Und auch unter Chinesen werden Stimmen laut, die einen Wechsel in der Tibetpolitik Pekings einfordern. Knapp 30 chinesische Schriftsteller, Wissenschaftler und Intellektuelle haben im März mit »Zwölf Ratschlägen für den Umgang mit der Situation in Tibet« an die Staatsführung in Peking zu Versöhnung zwischen Tibetern und Chinesen aufgerufen. Peking müsse von der nationalistischen Rhetorik absehen und einer Politik folgen, die den »Standards moderner Zivilisation« entspreche. Der Aufruf ist ein außerordentlich wichtiges Signal. Es zeigt, dass in China, zwar in sehr begrenztem Rahmen, ein Umdenken möglich ist. Doch diese kleine Gruppe von Intellektuellen gefährdet auch sich selbst. Noch im Dezember 2007 hatte der chinesische Rechtswissenschaftler Teng Biao in einem Interview mit einer deutschen Tageszeitung Treffen von Staats- und Regierungschefs mit dem Dalai Lama ausdrücklich begrüßt. Im März 2008 war er zwei Tage lang »verschwunden«. Menschen wie er benötigen unseren Schutz, damit sich in der chinesischen Gesellschaft auf Ausgleich mit den Tibetern bedachte Stimmen letztlich durchsetzen.

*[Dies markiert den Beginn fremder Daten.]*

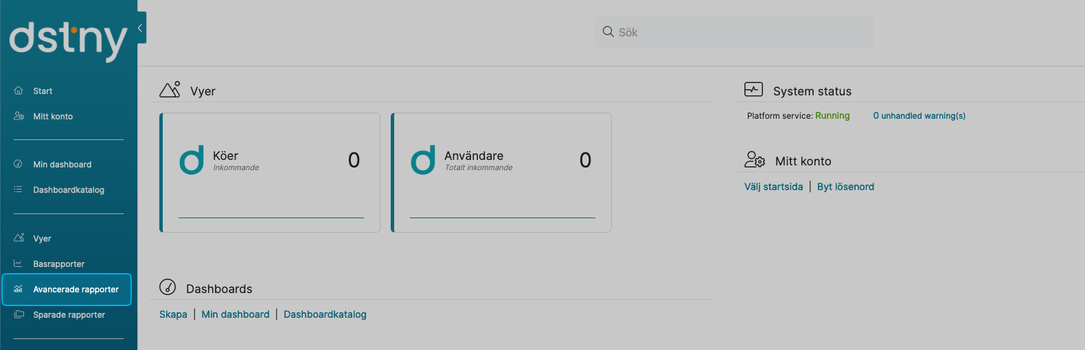The width and height of the screenshot is (1085, 350).
Task: Click the Vyer sidebar icon
Action: coord(19,238)
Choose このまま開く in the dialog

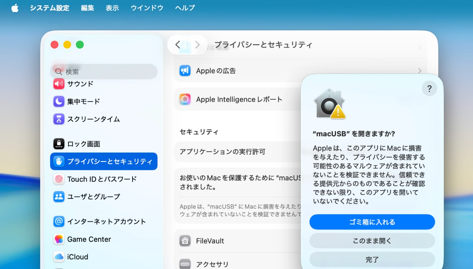click(x=372, y=241)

Die nächsten Wochen und Monate werden zeigen, ob sich Tibet an einem Schluss- oder Wendepunkt befindet. Schlüssel zur Lösung ist der Dalai Lama, der immer noch über ausreichend Autorität unter den Tibetern verfügt, um eine auf Ausgleich gerichtete Lösung mit der Führung in Peking aushandeln zu können. Notwendig sind vor allem die Unterstützung durch die Staatengemeinschaft und der Einsatz der Menschenrechtsbewegung für Tibet. Denn ohne Druck auf Peking werden wir weiterhin Bilder wie die der vergangenen Wochen sehen.
Kai Müller
Kai Müller ist Geschäftsführer der International Campaign for Tibet Deutschland e.V.